Push notifications are being exploited to invasively collect user data once again, according to a new report by researchers with app developer Mysk.

iPhone apps are utilizing push notifications in order to send device information and other analytics to remote servers, Mysk researchers found. Developers are able to collect this data even if the app isn’t open on the device. 

Apple doesn’t allow iOS apps to run in the background and suspends inactive applications due to privacy concerns and performance issues. However, when a user receives a push notification, iOS activates the app temporarily in order for it to customize the push notification for the user. While iOS once again suspends the app after this action is performed, users’ device data is gathered by these apps and sent to relevant parties during this time frame.

Mysk uploaded a video to YouTube that shows tested apps collecting data from the device via push notifications.

The apps found to be gathering data include some of the biggest social media platforms like Facebook, Instagram, TikTok, LinkedIn, and Elon Musk’s X.

“The ability to execute tasks in the background is a gold mine for data-hungry apps,” Mysk said in a statement provided to Mashable. “Unsurprisingly, many social apps notorious for their aggressive data harvesting practices are taking advantage of the background execution time enabled by push notifications.

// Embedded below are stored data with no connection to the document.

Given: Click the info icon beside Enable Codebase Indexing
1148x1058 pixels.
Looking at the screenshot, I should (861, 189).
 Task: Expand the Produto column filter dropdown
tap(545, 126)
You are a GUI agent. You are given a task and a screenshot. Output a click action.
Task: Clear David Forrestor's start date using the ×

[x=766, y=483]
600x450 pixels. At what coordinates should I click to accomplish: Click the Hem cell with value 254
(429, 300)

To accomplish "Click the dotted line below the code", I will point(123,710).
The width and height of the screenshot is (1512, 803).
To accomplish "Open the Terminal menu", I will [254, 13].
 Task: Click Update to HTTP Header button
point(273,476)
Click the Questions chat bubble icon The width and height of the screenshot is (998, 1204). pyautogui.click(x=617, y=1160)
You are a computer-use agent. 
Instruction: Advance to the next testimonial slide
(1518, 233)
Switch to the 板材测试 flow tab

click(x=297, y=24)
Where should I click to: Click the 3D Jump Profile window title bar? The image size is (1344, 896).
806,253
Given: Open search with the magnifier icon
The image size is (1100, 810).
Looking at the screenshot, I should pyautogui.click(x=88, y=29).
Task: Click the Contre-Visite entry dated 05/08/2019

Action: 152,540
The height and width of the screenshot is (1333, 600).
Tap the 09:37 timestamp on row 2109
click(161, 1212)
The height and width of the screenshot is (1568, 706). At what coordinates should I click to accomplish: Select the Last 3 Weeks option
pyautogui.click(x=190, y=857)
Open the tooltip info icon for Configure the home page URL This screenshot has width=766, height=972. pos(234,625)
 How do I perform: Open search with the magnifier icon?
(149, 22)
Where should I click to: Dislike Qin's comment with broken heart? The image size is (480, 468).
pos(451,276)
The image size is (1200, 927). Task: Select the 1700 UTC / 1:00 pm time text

In fact, developers can harness this workaround to run code in the background on demand. All they have to do is send push notifications to their users. As a result, iOS would wake their app in the background on every device, then the app runs whatever code the developer has built into the app.”

Mysk found that most apps engaging in this practice collected device data such as “system uptime, locale, keyboard language, available memory, battery status, device model, display brightness” and other related information. The researchers say that this data is all relevant when building unique profiles in order to track users online and serve them relevant advertisements. This practice, known as fingerprinting, is prohibited by Apple’s iOS policies.

Some of the app developers are pushing back on Mysk’s findings, according to Gizmodo.

LinkedIn and Meta denied to Gizmodo that this data is being misused. LinkedIn specified that the activity recorded via push notifications is used to make sure the notifications are working, and that this follows Apple’s guidelines.

Late last year push notifications on iOS devices made headlines when U.S. Senator Ron Wyden was given a tip that law enforcements and governments were able to request sensitive data from users’ devices via push notifications. After the story broke, Apple revamped its policies to require a search warrant before sending over users’ data. 

Apple may be ahead of itself, however, in this instance. According to Mysk, Apple is already planning to start requiring that developers explain why apps are “using the APIs that return unique device signals,” the activity used in the practice of fingerprinting later this year.

In the meantime, though, Mysk recommends that users who are concerned with this data collection turn push notifications off on their iPhone and iPad. Researchers noted that users must choose the option to disable push notifications for each app entirely in order to stop the data collection.